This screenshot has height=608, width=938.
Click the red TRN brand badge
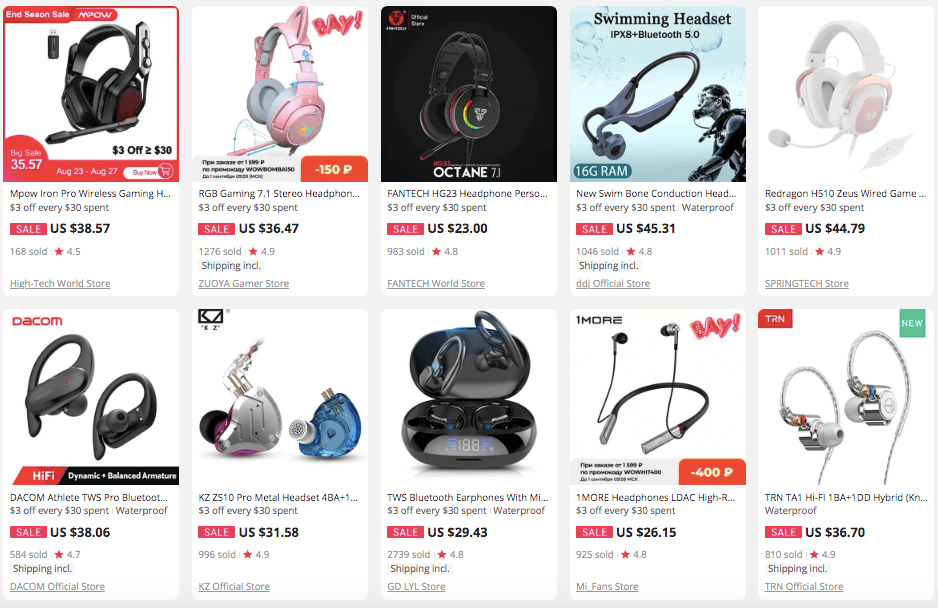pyautogui.click(x=775, y=319)
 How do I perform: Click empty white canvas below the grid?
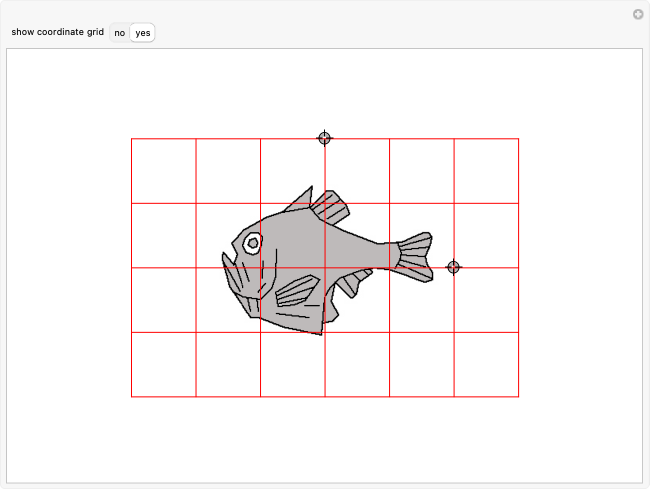click(324, 440)
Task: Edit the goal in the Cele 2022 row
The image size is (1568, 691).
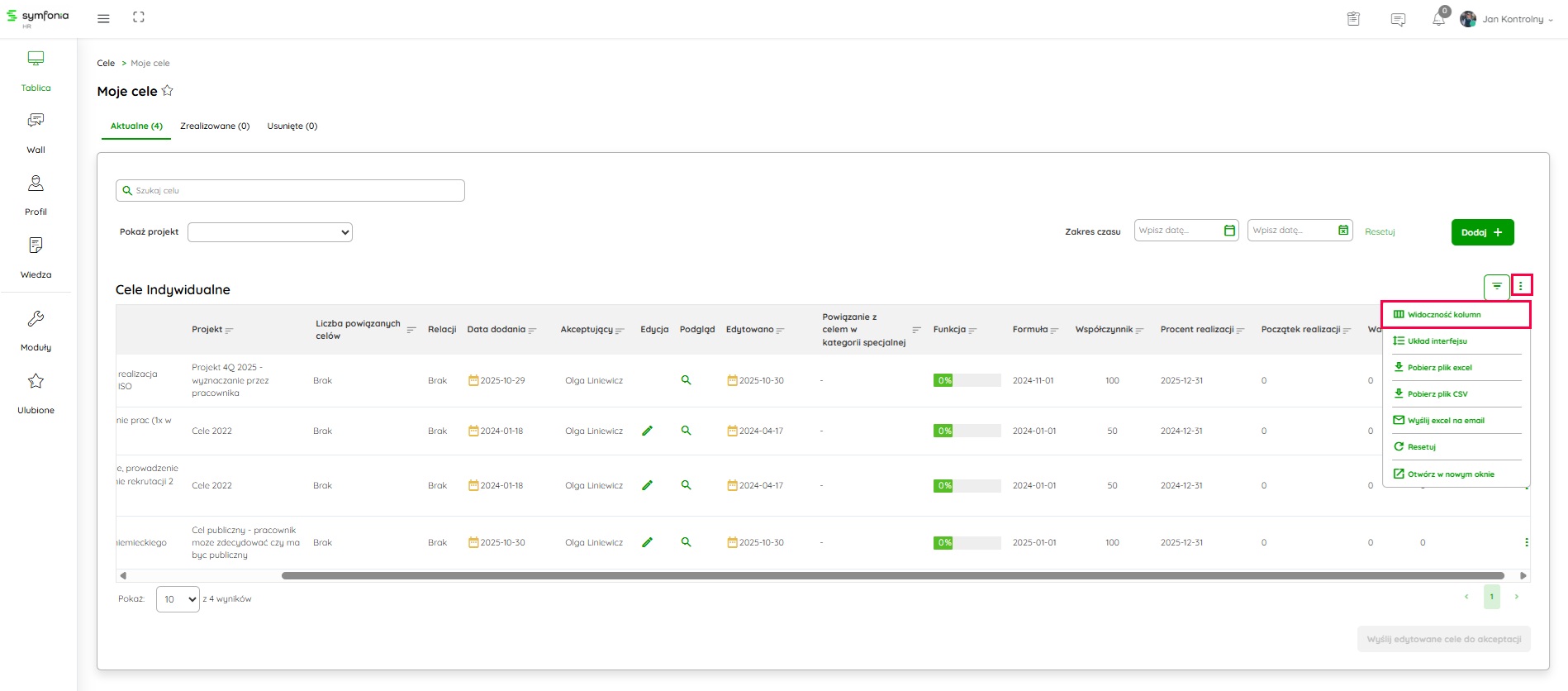Action: coord(647,431)
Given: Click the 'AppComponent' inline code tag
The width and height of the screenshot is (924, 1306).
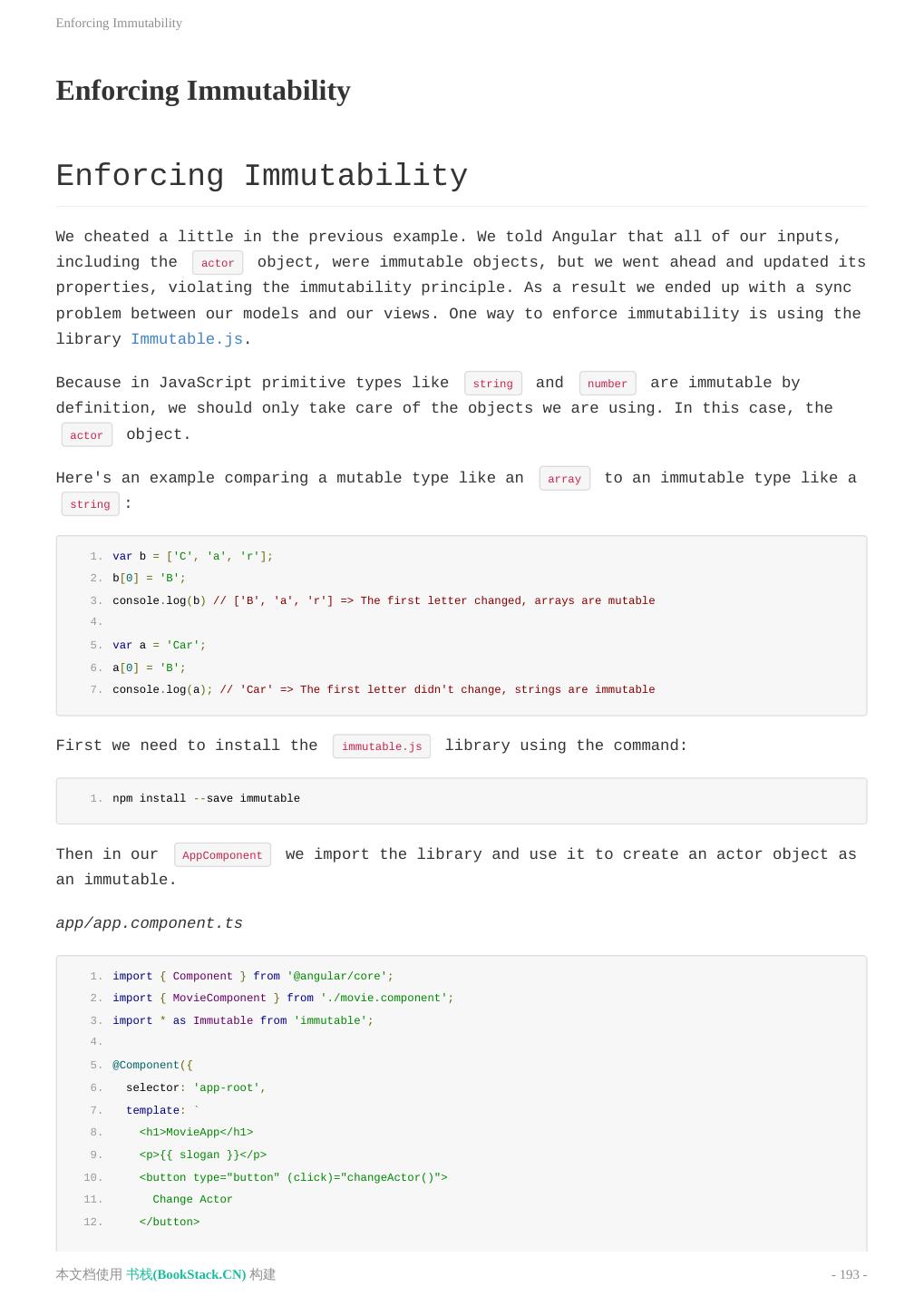Looking at the screenshot, I should coord(222,855).
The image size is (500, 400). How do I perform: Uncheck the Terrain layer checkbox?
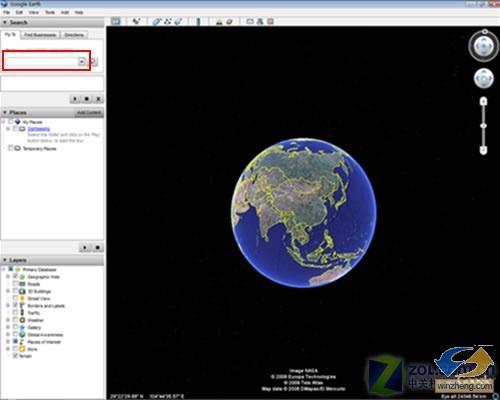tap(15, 356)
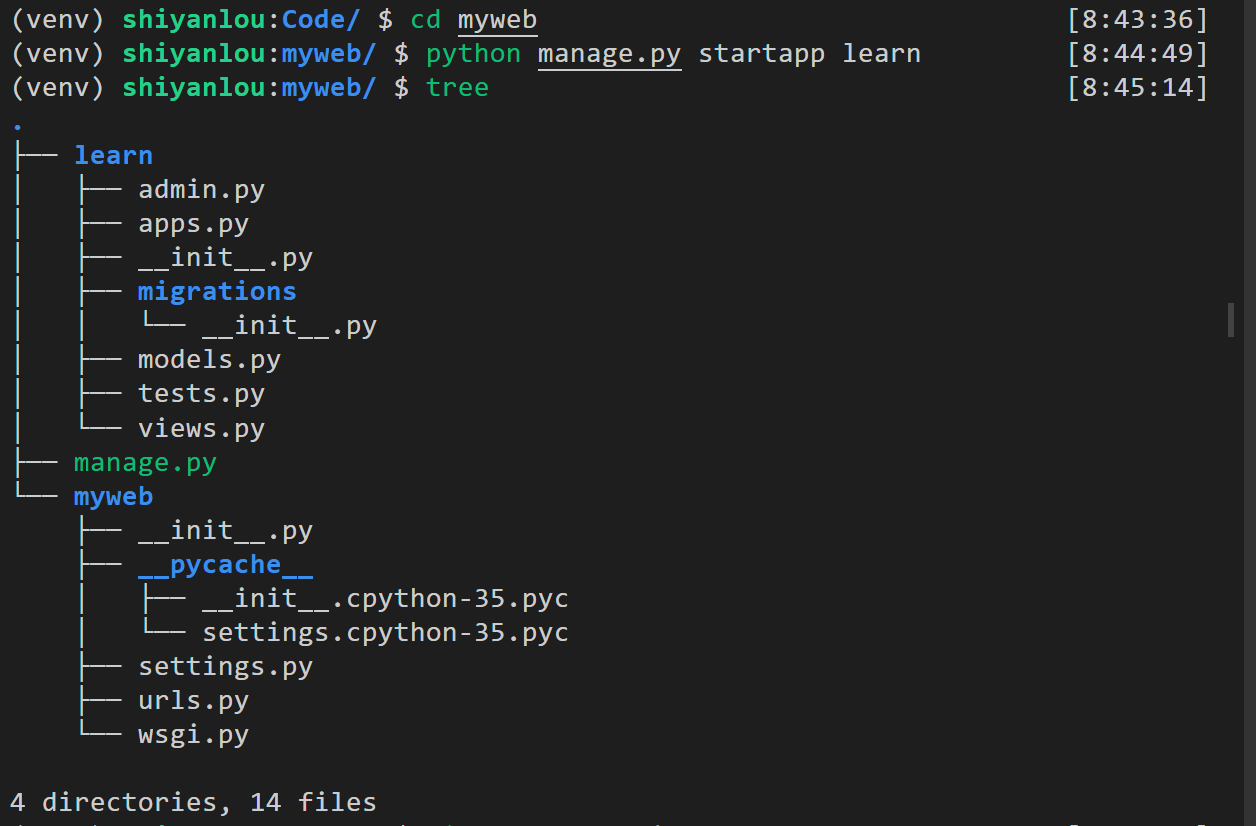Select settings.cpython-35.pyc file
This screenshot has height=826, width=1256.
click(385, 633)
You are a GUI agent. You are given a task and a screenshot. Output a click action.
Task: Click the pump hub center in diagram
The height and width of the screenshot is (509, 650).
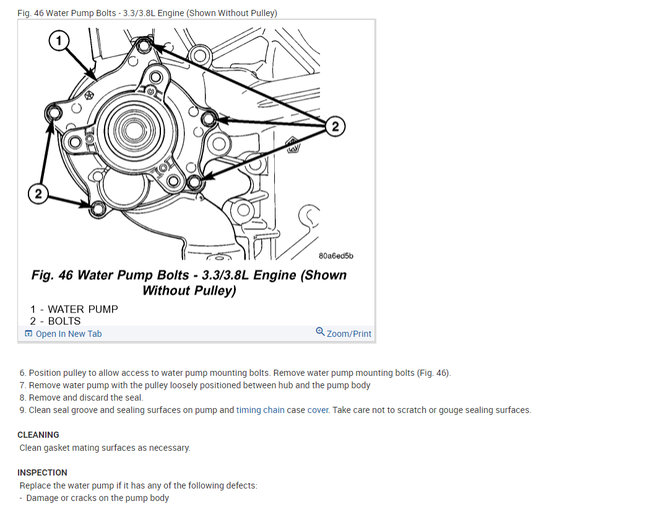pos(133,130)
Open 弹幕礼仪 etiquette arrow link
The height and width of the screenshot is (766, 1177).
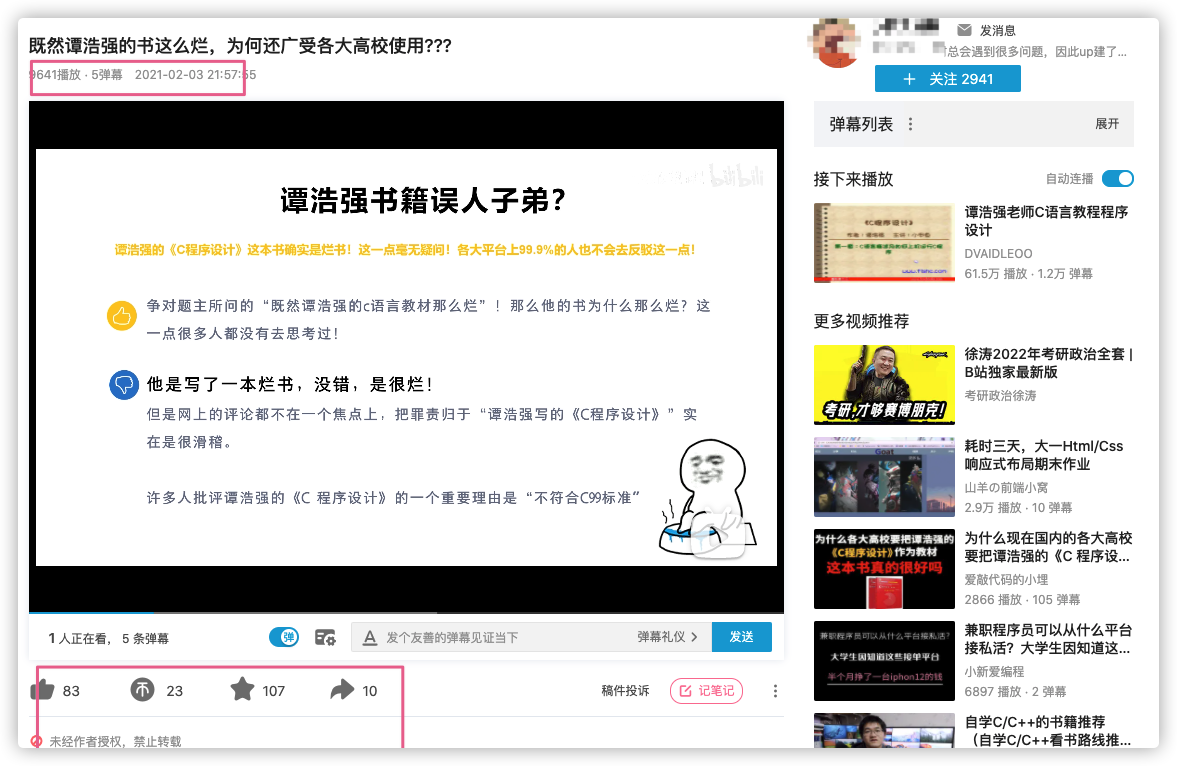click(668, 637)
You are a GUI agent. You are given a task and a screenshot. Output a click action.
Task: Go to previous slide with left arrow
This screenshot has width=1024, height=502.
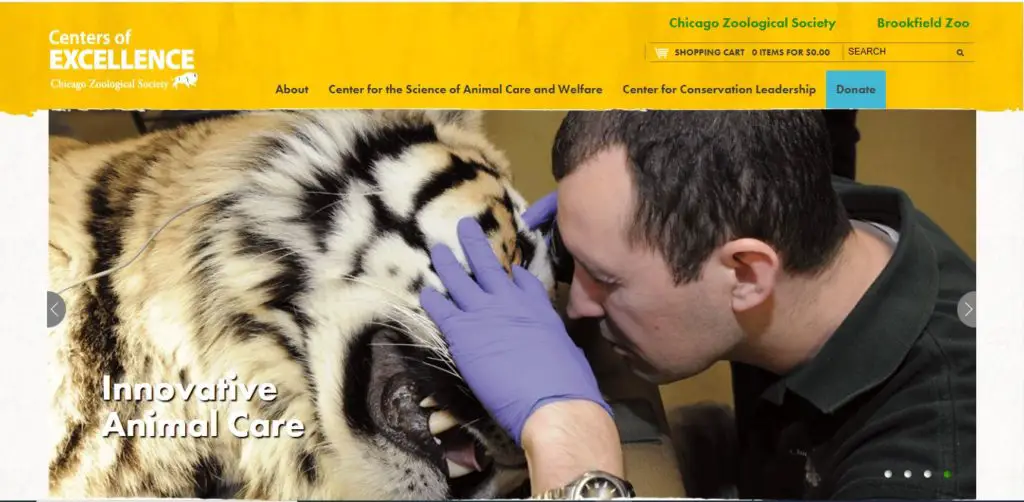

:::

#### [What the exercise asks]
Print, exactly and without pictures, the lines from the one holding "The image size is (500, 400)." through the last line of the entries above, both included.

#### [Answer to this exercise]
The image size is (500, 400). How do I perform: Uncheck the Terrain layer checkbox?
tap(15, 356)
Select settings.cpython-35.pyc file
This screenshot has height=826, width=1256.
click(385, 633)
You are a GUI agent. You are given a task and a screenshot. Output a click action.
Task: Click the pump hub center in diagram
The height and width of the screenshot is (509, 650).
pos(133,130)
Open 弹幕礼仪 etiquette arrow link
The height and width of the screenshot is (766, 1177).
click(668, 637)
You are a GUI agent. You are given a task and a screenshot. Output a click action.
Task: Go to previous slide with left arrow
This screenshot has width=1024, height=502.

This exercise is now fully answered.